Recombinant N-His₆-MmcR (herein referred to simply as MmcR) was produced in E. coli and affinity purified as previously described.¹⁴ The purified enzyme in 20 mM Tris, pH 8, 50mM NaCl was subsequently concentrated to 20 mg/mL, drop frozen in liquid nitrogen, and stored at −80 °C. Protein concentrations were determined by Bradford assay (Bio-Rad, Hercules, CA, USA) using BSA as a standard. For the production of selenomethionine (SeMet)-labeled protein, the E. coli methionine auxotroph strain B834 (DE3) was transformed with plasmid N-His₆-mmcR¹⁴ and the production of the desired (SeMet)-labeled recombinant protein accomplished using auto-induction media.²³

Protein crystallization

Crystals of MmcR with SAH were grown by vapor diffusion in hanging drops containing a 1:1 mixture of 1 μl protein and 1 μl crystallization buffer (10% (w/v) polyethylene glycol (PEG) 4000, 15% 2-methyl-2,4-pentadiol (MPD), 100 mM CaCl₂, and 100 mM MES (pH 6.0) at 4 °C). Crystals of MmcR in complex with MMA were obtained by soaking the MmcR-SAH crystals in the crystallization solution with 5 mM MMA for 8 hr. Diffraction data were collected from a single crystal that was soaked in crystallization solution containing 25% ethylene glycol, mounted in a cryoloop and flash frozen in a stream of liquid nitrogen.
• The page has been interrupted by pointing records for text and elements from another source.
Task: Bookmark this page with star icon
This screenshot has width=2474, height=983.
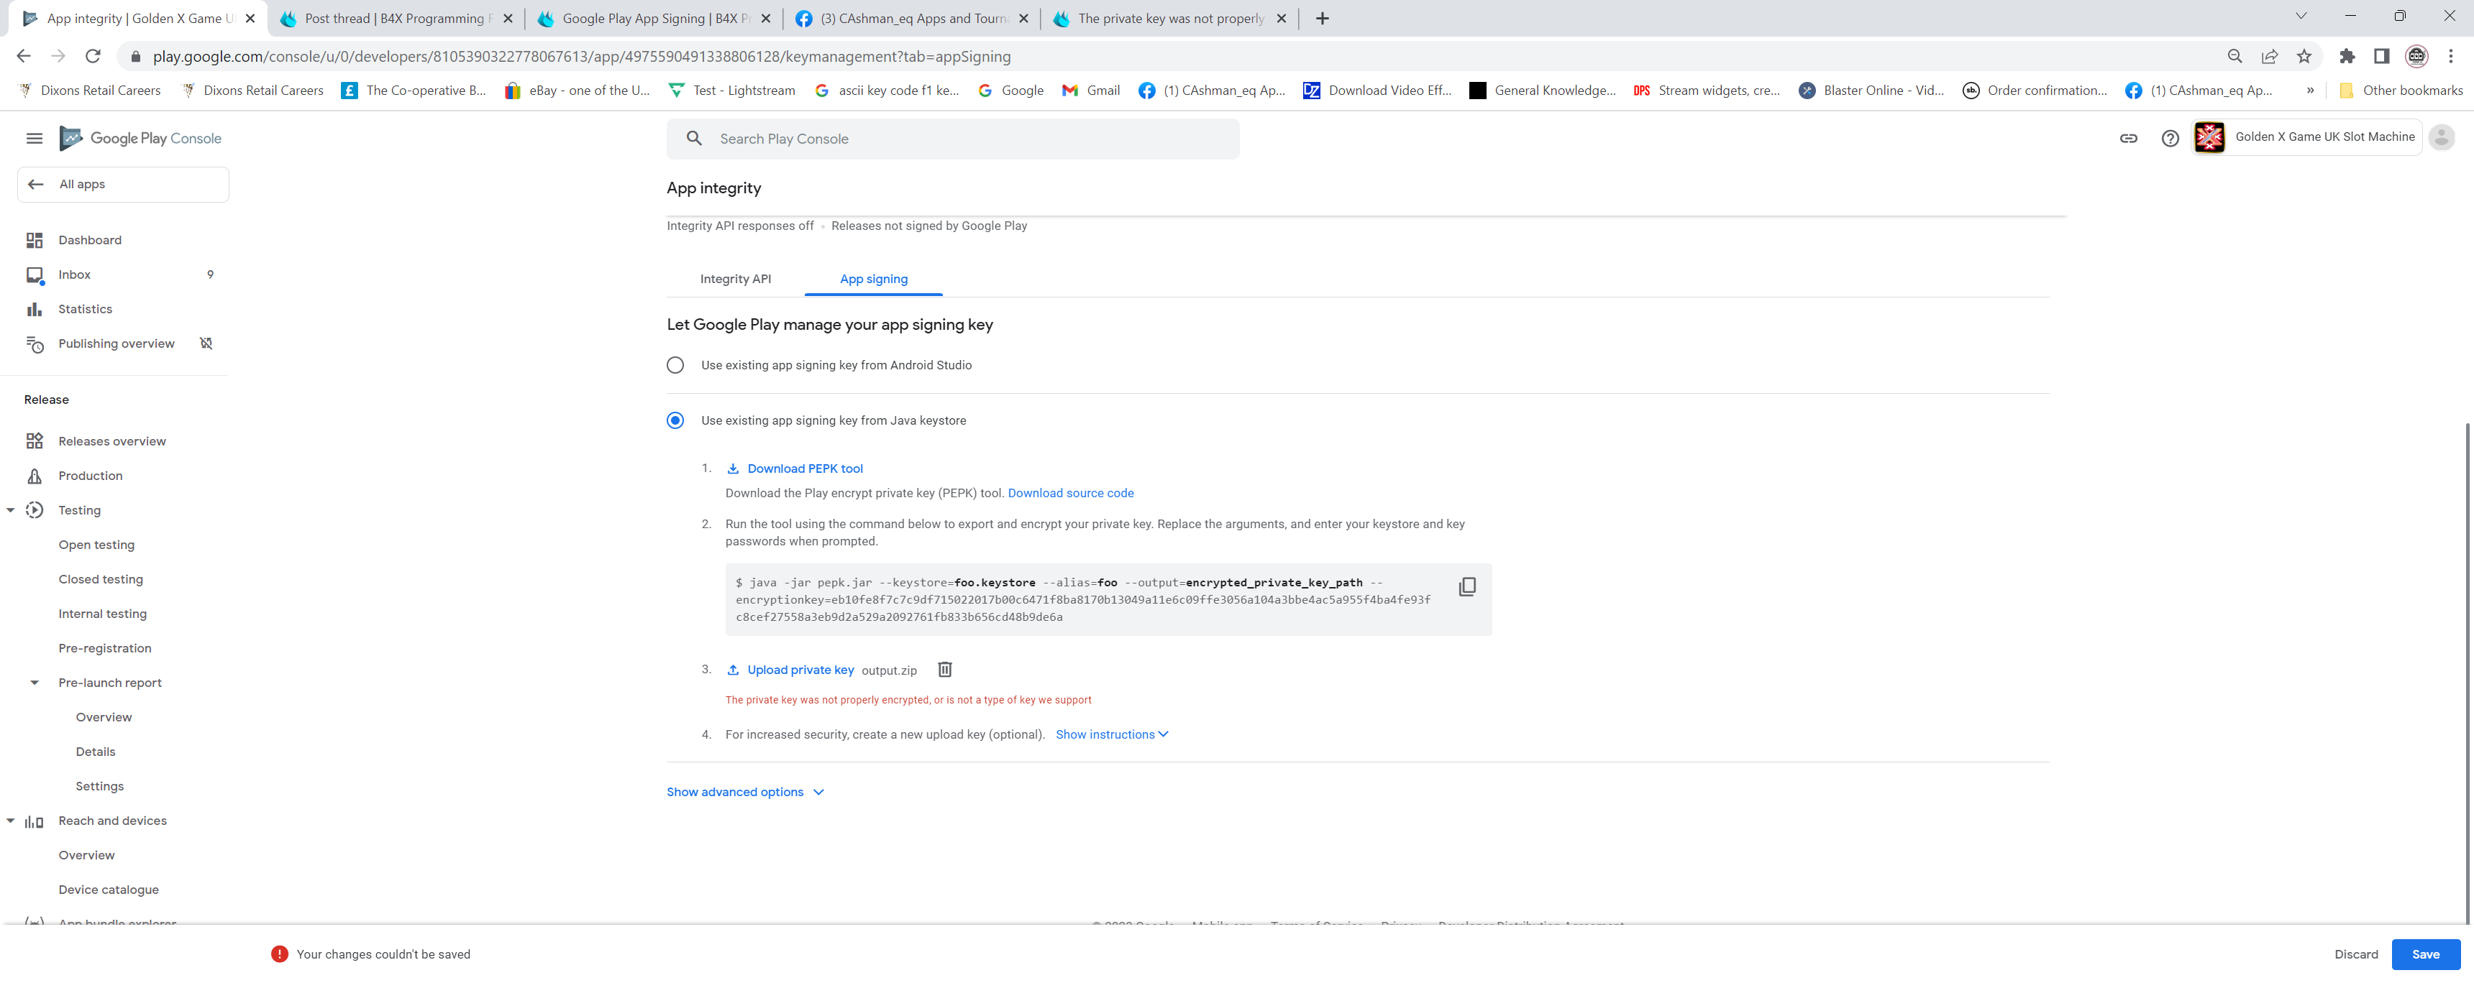Action: coord(2303,57)
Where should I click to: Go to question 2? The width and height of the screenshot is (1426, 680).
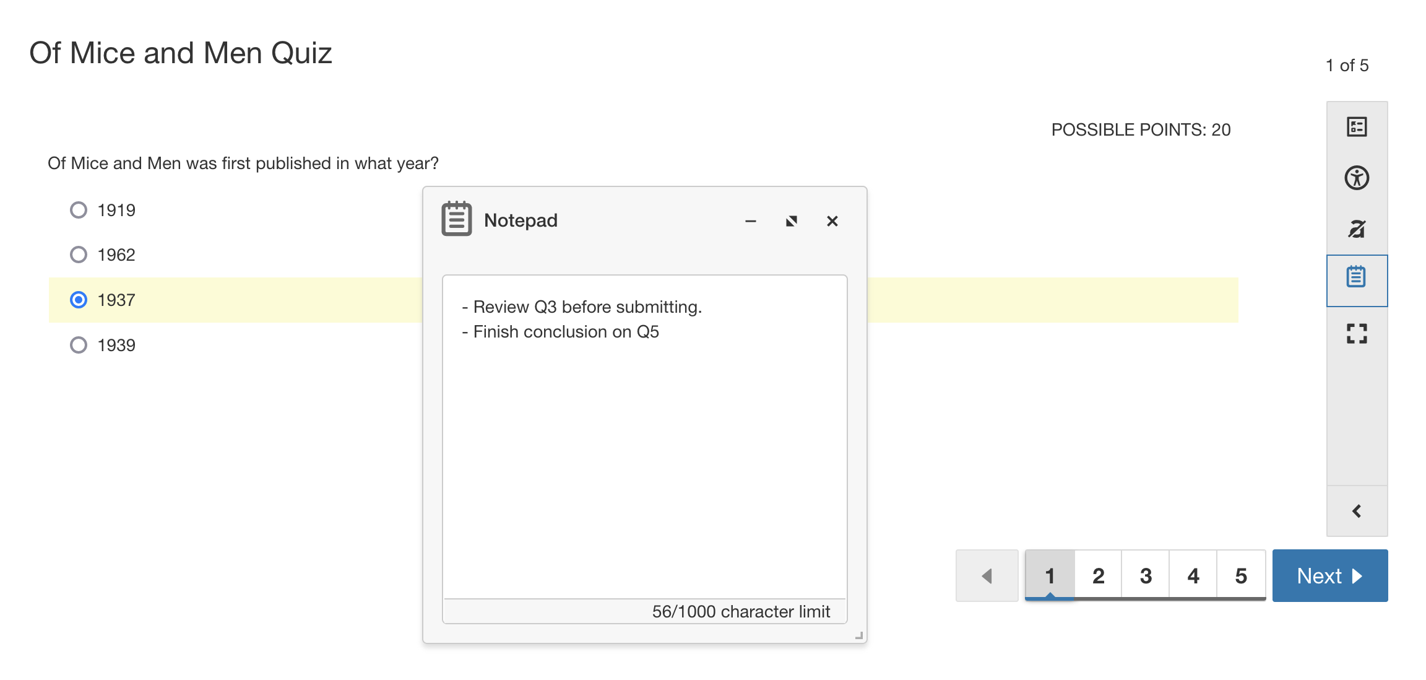click(1097, 575)
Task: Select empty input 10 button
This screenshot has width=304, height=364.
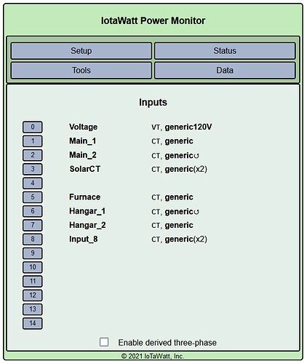Action: tap(33, 267)
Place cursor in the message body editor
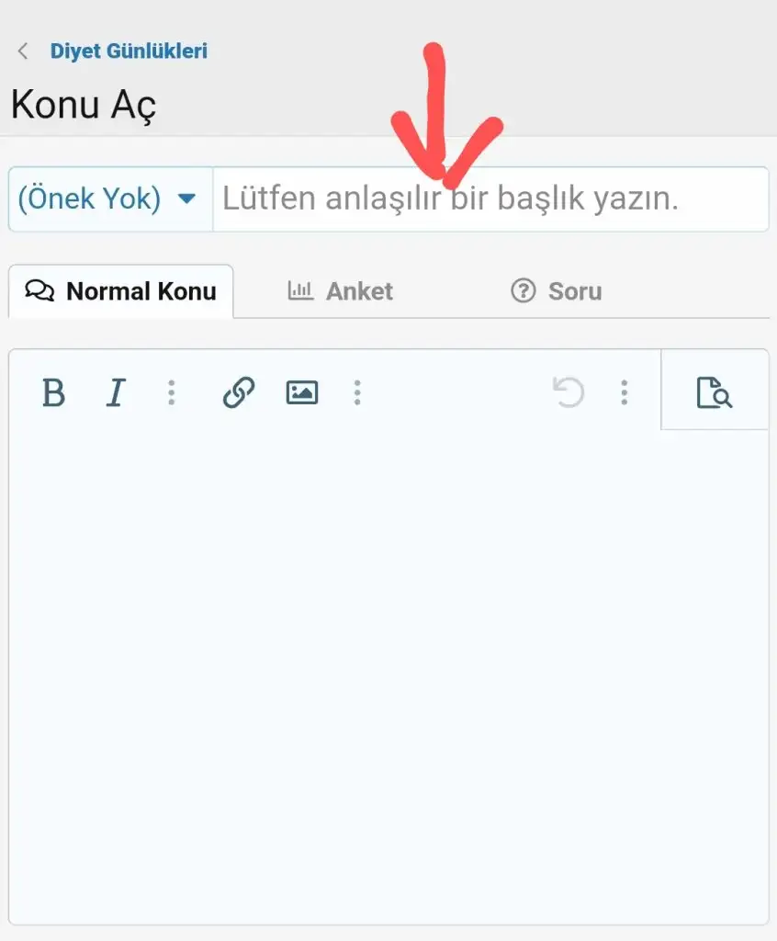 [389, 675]
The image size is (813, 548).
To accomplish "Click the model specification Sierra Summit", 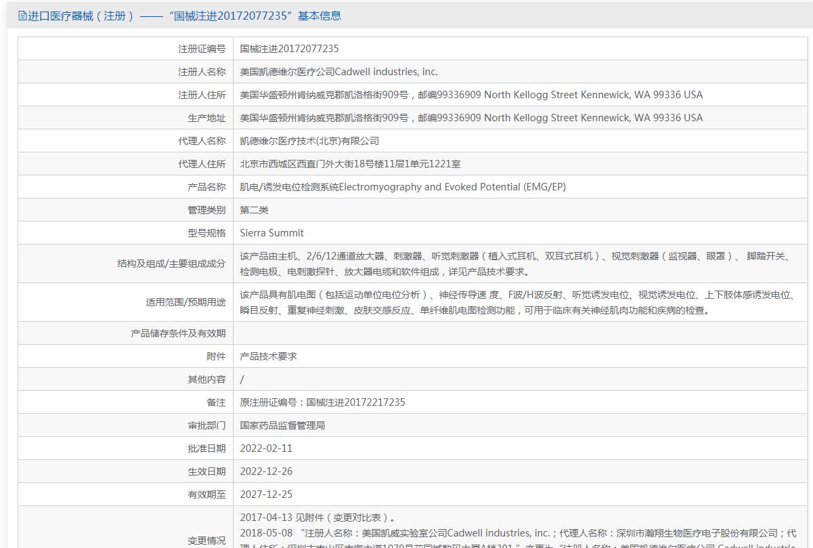I will [271, 233].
MmcR structure determination

All diffraction data for SeMet-labeled MmcR-SAH complexes were collected at the General Medicine and Cancer Institute Collaborative Access Team (GM/CA-CAT) 23-ID-D beamline at the Advanced Photon Source of Argonne National Laboratory. Each of the 180 diffraction images for the SeMet-labeled crystals were collected at a crystal-to-detector distance of 270 mm, exposed for 5 s, in a single pass with 1 deg oscillation per frame. Data sets for the MmcR-SAH complex were collected at two wavelengths, 0.97945 and 0.96421 Å. The diffraction images were indexed, integrated and scaled using HKL2000. ²⁴ Diffraction data for SeMet-labeled MmcR-SAH-MMA complexes were collected at the Life Science Collaborative Access Team (LS-CAT) 21-ID-F beamline at the Advanced Photon Source of Argonne National Laboratory. Each of the 120 diffraction images for the SeMet-labeled crystals were collected at the crystal-to-detector distance of 225 mm, exposed for 4 s, in a single pass with 1 deg oscillation per frame and at 0.97872 Å wavelength. The diffraction images were indexed, integrated and scaled using HKL2000. Both complexes crystallized in space group P 2₁ 2₁ 2₁ with four molecules per asymmetric unit. Unit cell dimensions for MmcR-SAH were a = 88.3 Å, b = 98.9 Å, c = 171.1 Å and for MmcR-SAH-MMA were a = 87.8 Å, b = 98.8 Å, c = 171.0 Å.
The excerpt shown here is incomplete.